> TASK BRIEF
Please return only the lines from the one holding "You are a GUI" through the one holding "Rekisteriselosteet (86, 1546)", exactly as they appear in the records below, both ends included.

> RECORDS SHOWN
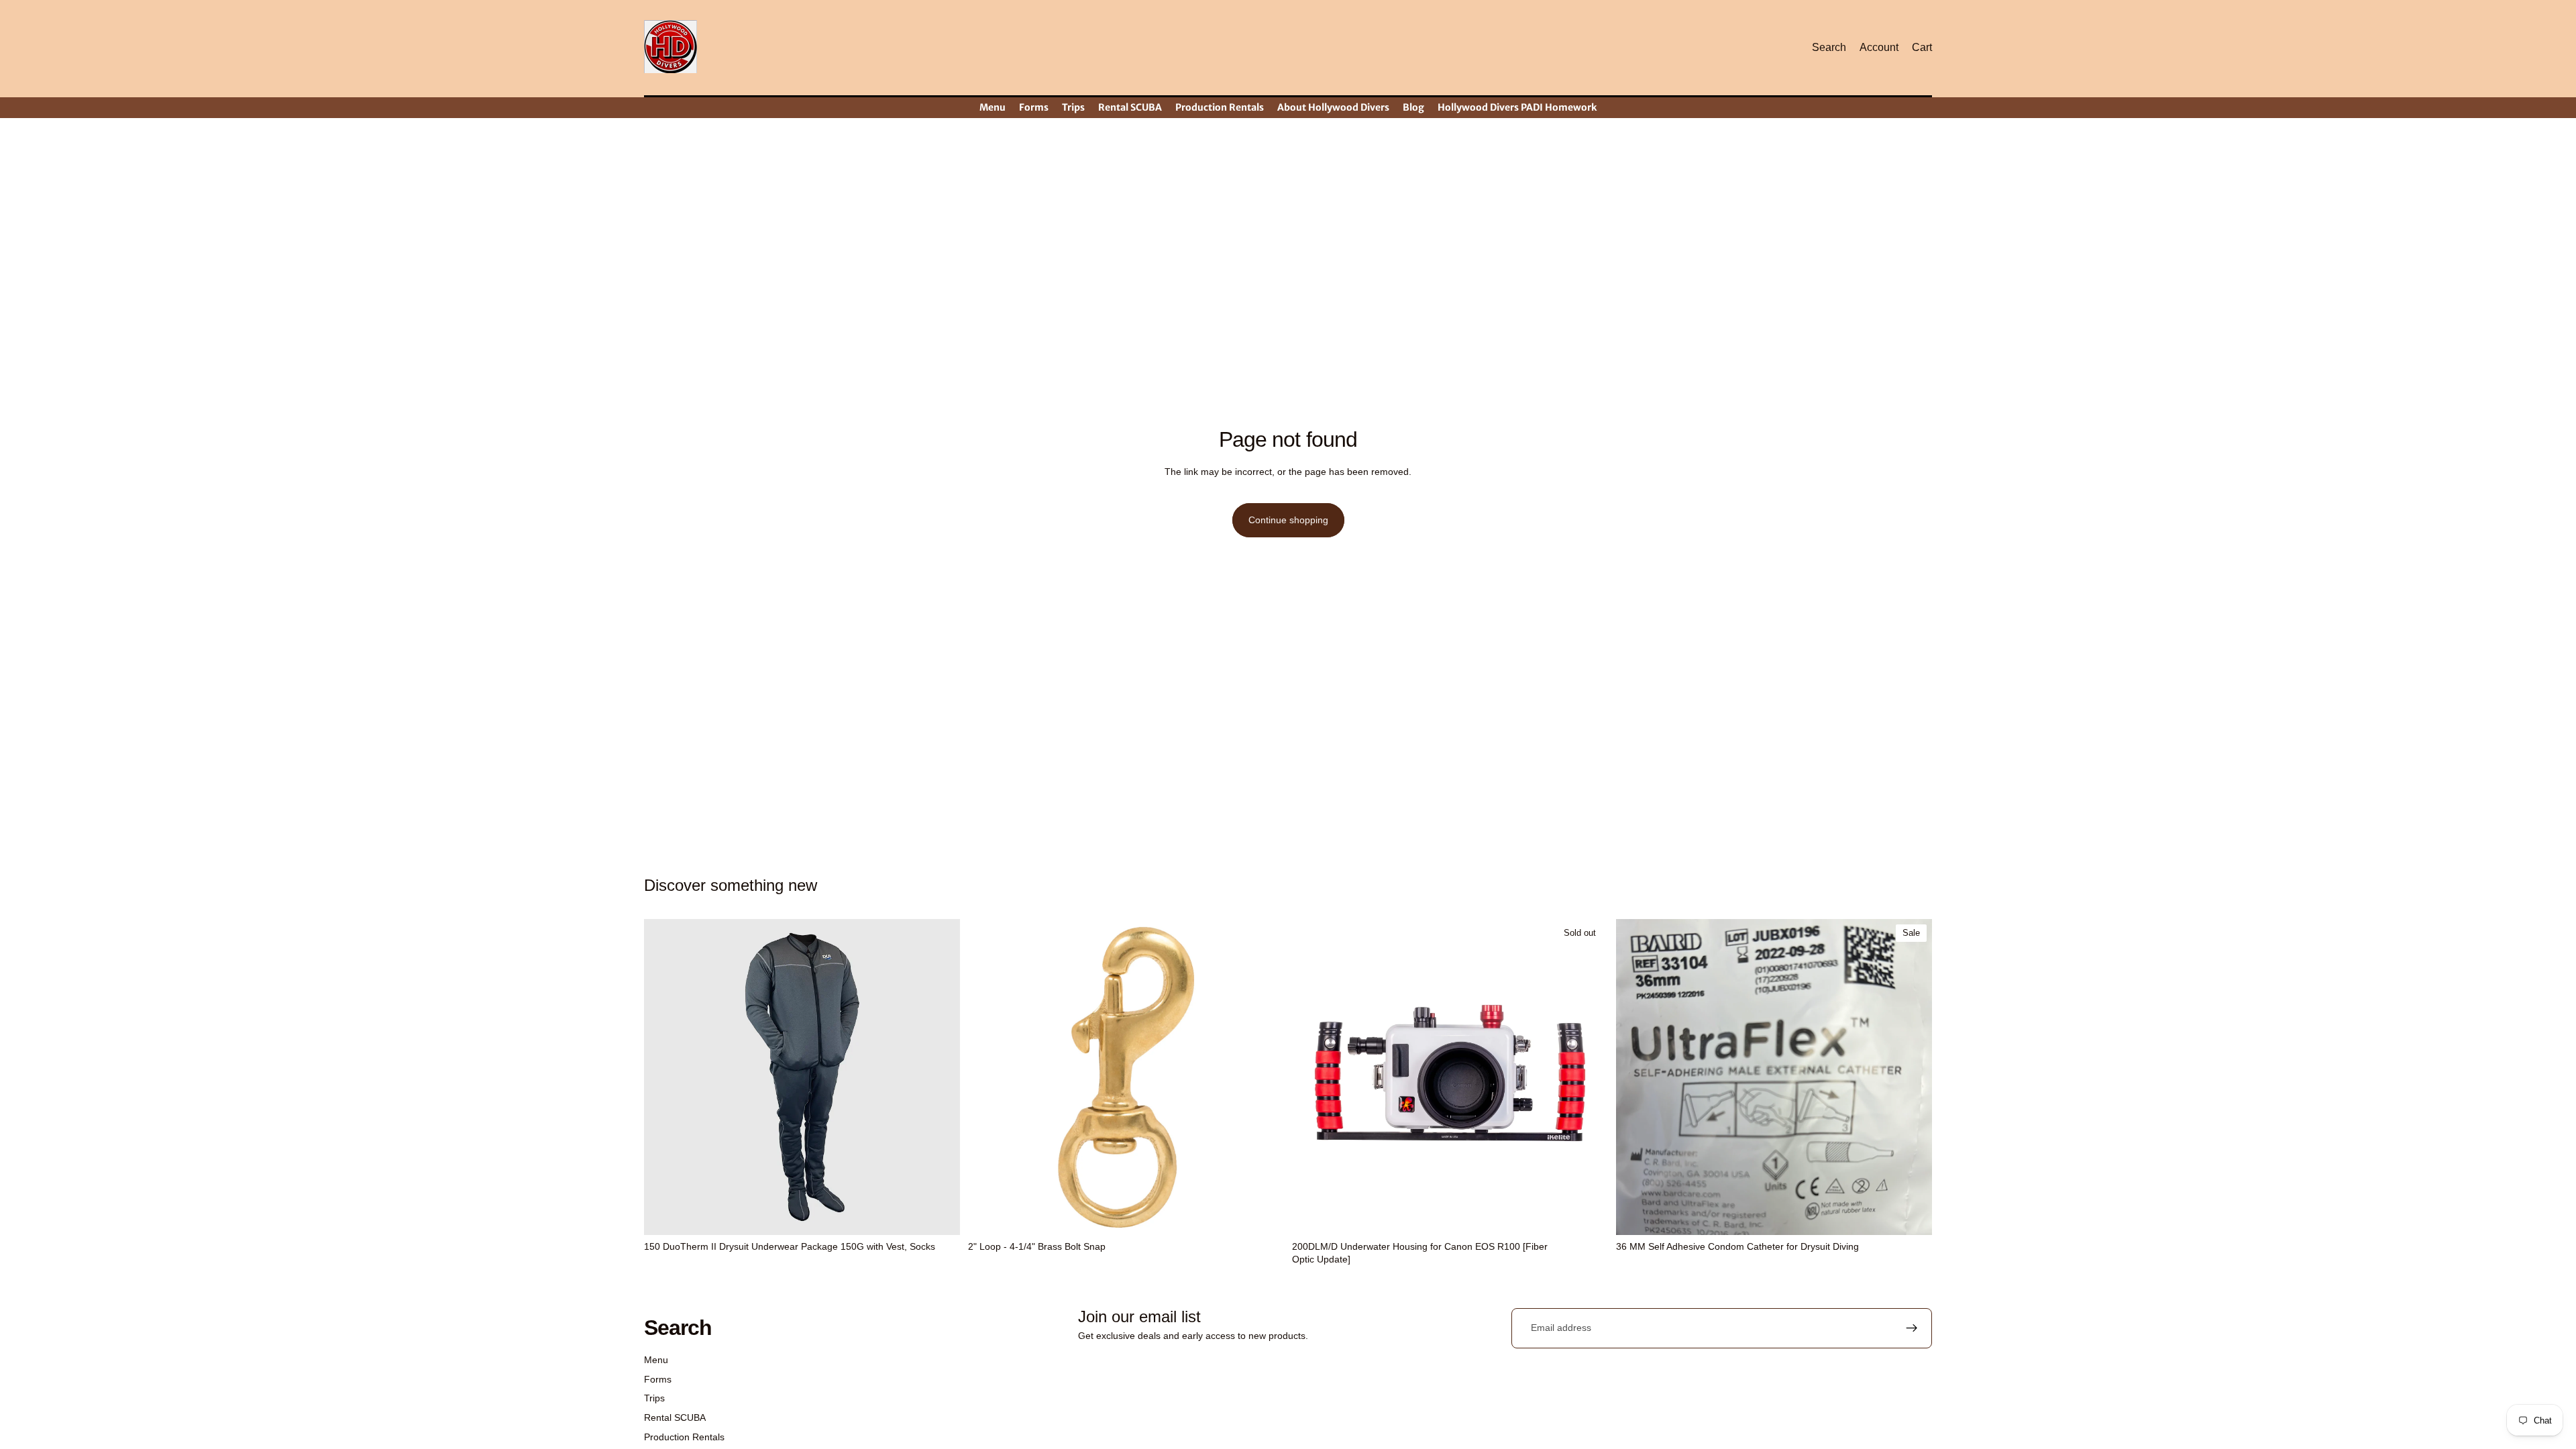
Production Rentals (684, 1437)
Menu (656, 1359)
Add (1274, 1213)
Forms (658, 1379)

==

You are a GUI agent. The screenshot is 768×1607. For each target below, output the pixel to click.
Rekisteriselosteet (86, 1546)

> SOLUTION
You are a GUI agent. The screenshot is 768×1607. For each target below, output the pixel to click.
Rekisteriselosteet (86, 1546)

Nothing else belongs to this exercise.